It will depend on exactly what you mean by 'planning ahead', but I think the fact that features which rhyme with a word appear before the model is trying to predict the word which needs to rhyme is good evidence the model is planning at least a little bit ahead: the model activations are not all just related to the next token.

(And I think it's relatively obvious that the models do this to some degree: it's very hard to write any language at all without 'thinking ahead' at least a little bit in some form, due to the way human language is structured. If models didn't do this and only considered the next token alone they would paint themselves into a corner within a single sentence. Early LLMs like GPT-2 were still pretty bad at this, they were plausible over short windows but there was no consistency to a longer piece of text. Whether this is some high-level abstracted 'train of thought', and how cohesive it is between different forms of it, is a different question. Indeed from the section of jailbreaking it looks like it's often caught out by conflicting goals from different areas of the network which aren't resolved in some logical fashion)

jaehong747|11 months ago

Modern transformer-based language models fundamentally lack structures and functions for "thinking ahead." And I don't believe that LLMs have emergently developed human-like thinking abilities. This phenomenon appears because language model performance has improved, and I see it as a reflection of future output token probabilities being incorporated into the probability distribution of the next token set in order to generate meaningful longer sentences. Humans have similar experiences. Everyone has experienced thinking about what to say next while speaking. However, in artificial intelligence language models, this phenomenon occurs mechanically and statistically. What I'm trying to say is that while this phenomenon may appear similar to human thought processes and mechanisms, I'm concerned about the potential anthropomorphic error of assuming machines have consciousness or thoughts.

vessenes|11 months ago

I liked the paper, and think what they’re doing is interesting. So, I’m less negative than you are about this, I think. To a certain extent, saying writing a full sentence with at least one good candidate rhyme isn’t “planning” and is instead “maintaining multiple candidates” seems like nearly semantic tautology to me.

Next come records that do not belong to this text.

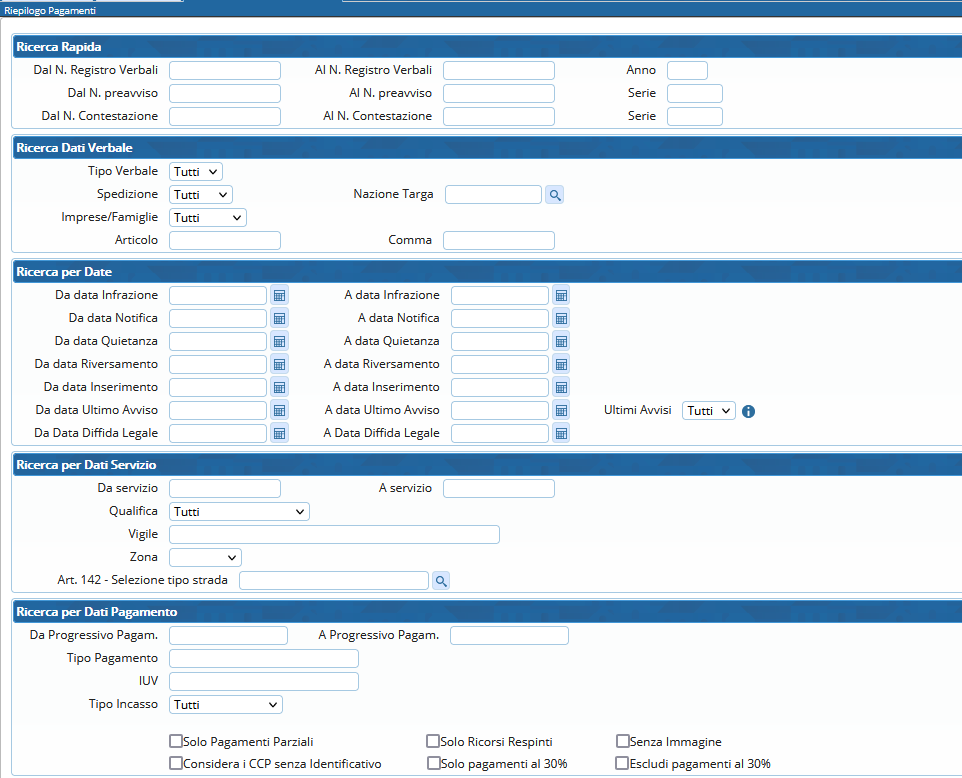Open the Qualifica dropdown list
The image size is (962, 778).
pyautogui.click(x=239, y=512)
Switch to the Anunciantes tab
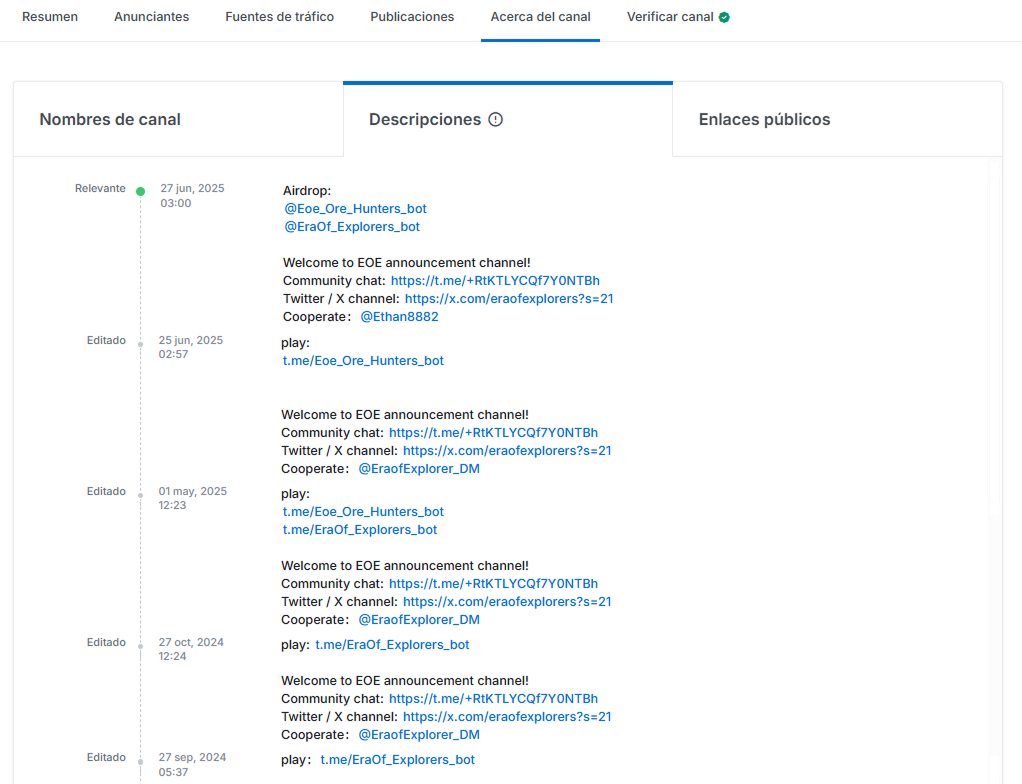 (x=151, y=17)
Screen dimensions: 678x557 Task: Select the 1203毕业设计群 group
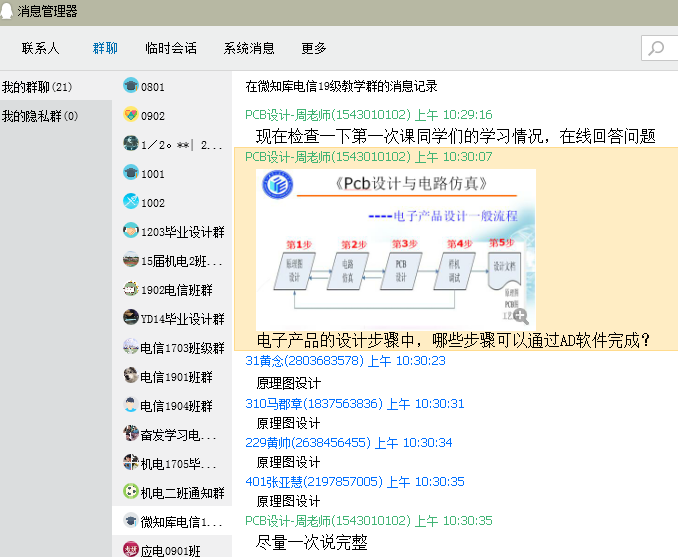click(x=181, y=232)
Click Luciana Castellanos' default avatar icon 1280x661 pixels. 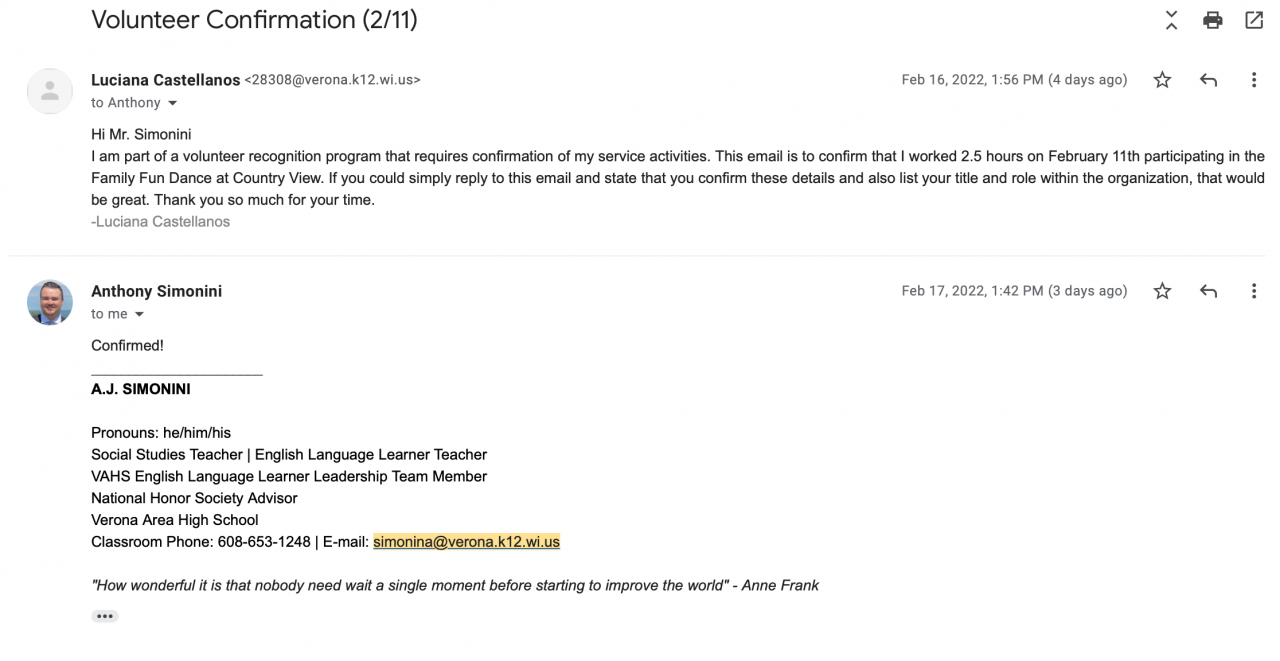click(x=50, y=91)
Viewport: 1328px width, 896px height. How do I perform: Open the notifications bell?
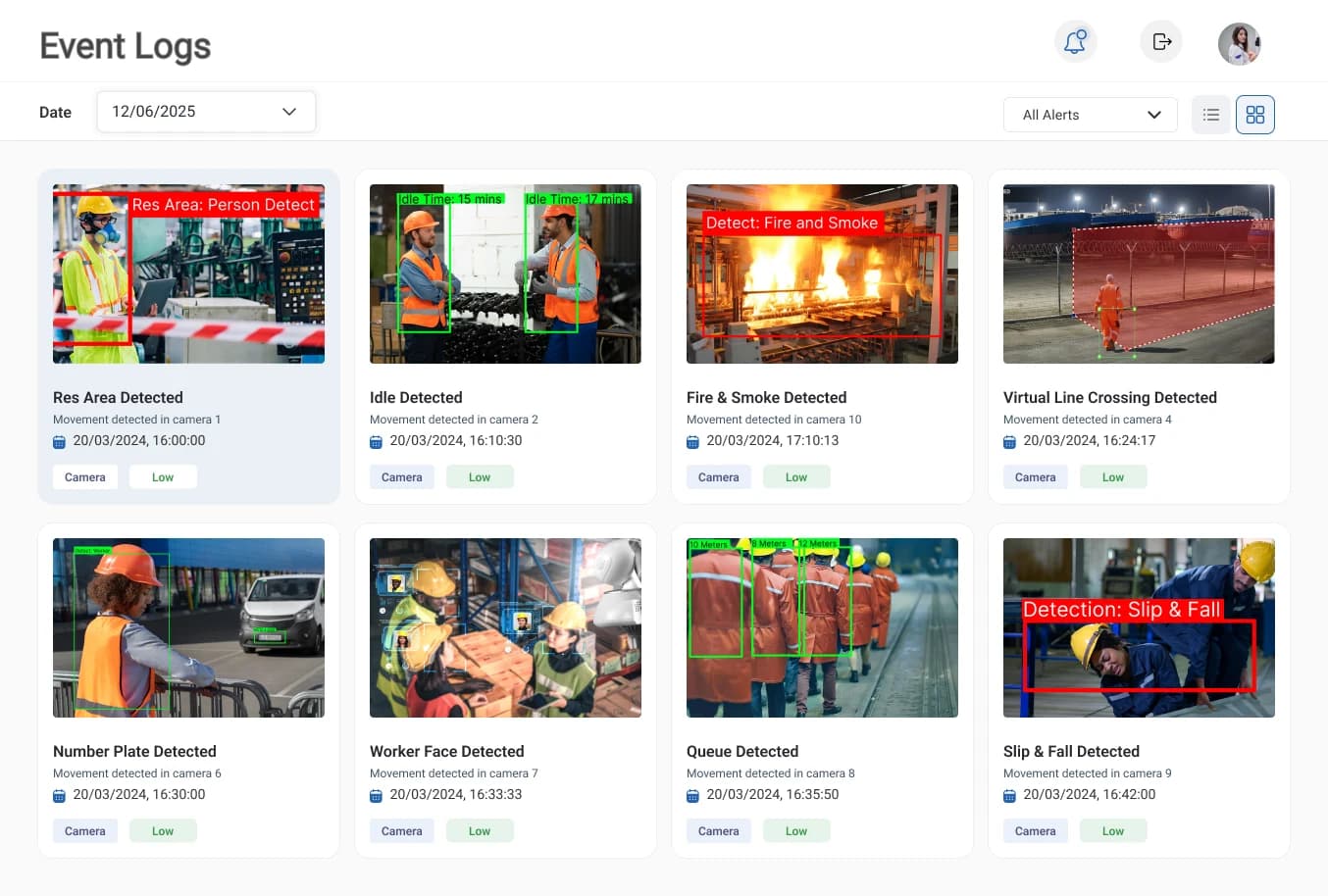[x=1075, y=41]
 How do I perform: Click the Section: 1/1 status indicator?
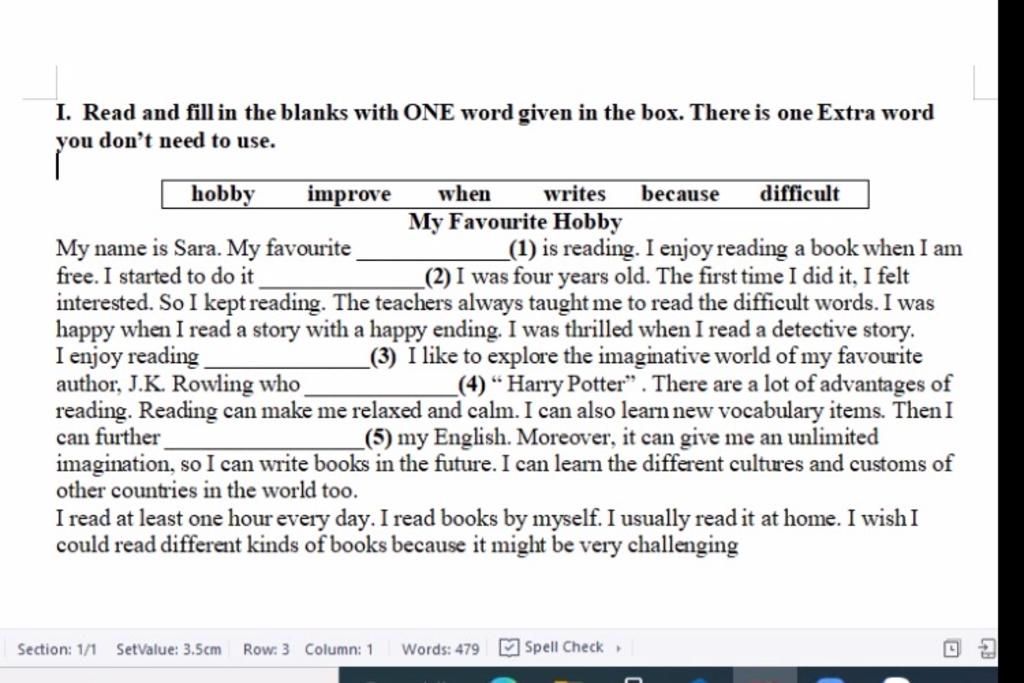[x=57, y=649]
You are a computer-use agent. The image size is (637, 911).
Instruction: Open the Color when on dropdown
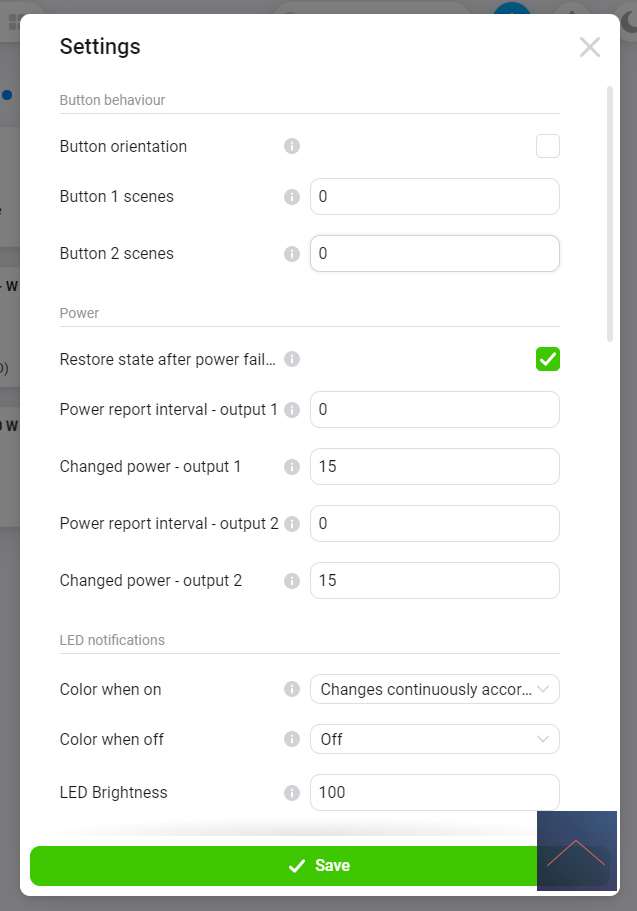coord(434,689)
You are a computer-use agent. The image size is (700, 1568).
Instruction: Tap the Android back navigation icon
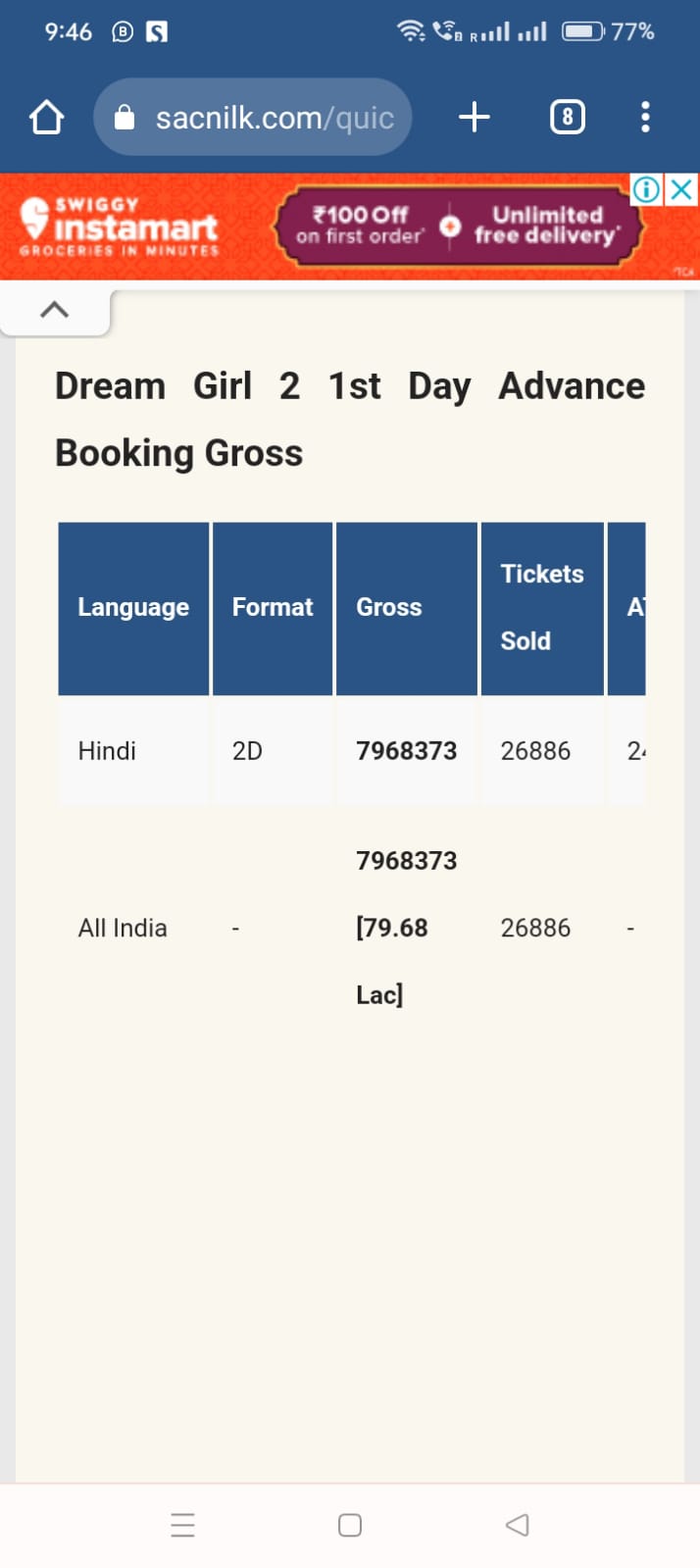pos(517,1525)
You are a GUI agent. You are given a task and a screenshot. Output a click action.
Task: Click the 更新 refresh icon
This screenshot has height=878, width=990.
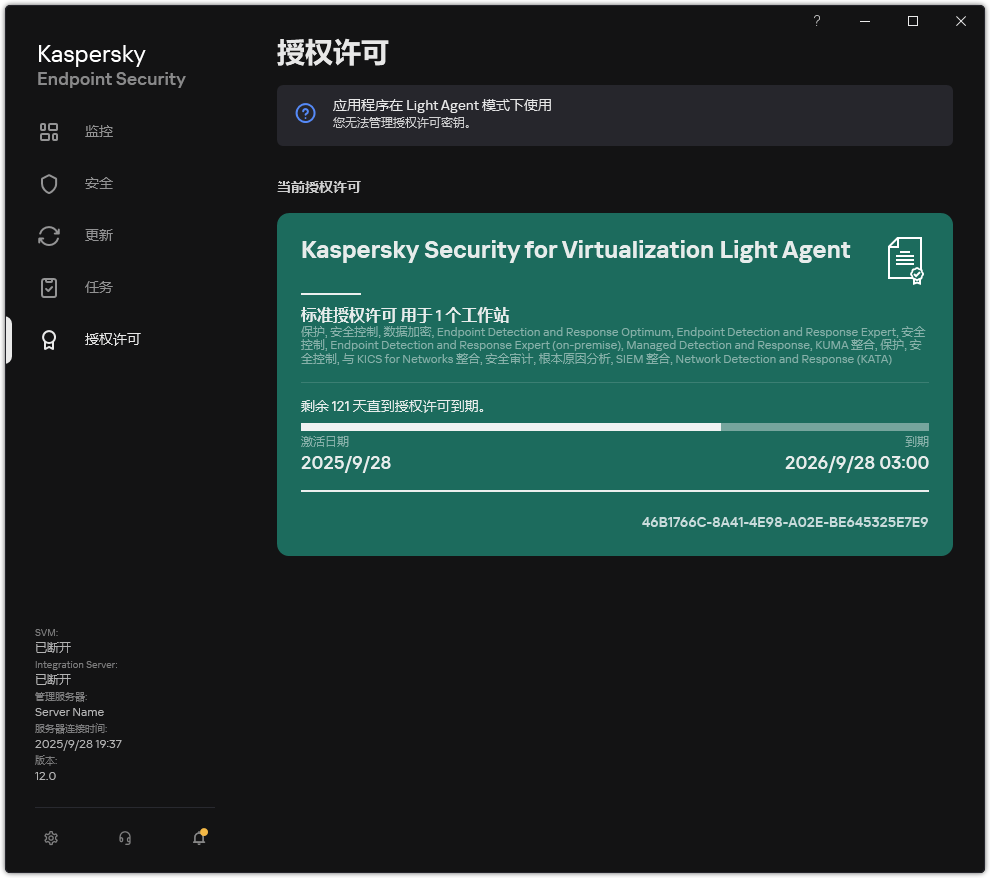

That said, what you said made me think some follow-up reporting that would be interesting would be looking at the top 20 or so probability second lines based on adjusting the rabbit / green state. It seems to me like we’d get more insight into how the model is thinking, and it would be relatively easy to parse for humans. You could run through a bunch of completions until you get 20 different words as the terminal rhyme word, then show candidate lines with percentages of time the rhyme word is chosen as the sort, perhaps.

jaehong747|11 months ago

Like you, I also find the paper's findings interesting. I'm not arguing that LLMs lack the ability to "think" (mechanically), but rather expressing concern that by choosing the word "thinking" in the paper, LLMs might become anthropomorphized in ways they shouldn't be.

I believe this phenomenon occurs because high-performance LLMs have probability distributions of future words already reflected in their neural networks, resulting in increased output values of LLM neurons (activation functions). It's something that happens during the process of predicting probability distributions for the next or future output token dictionaries.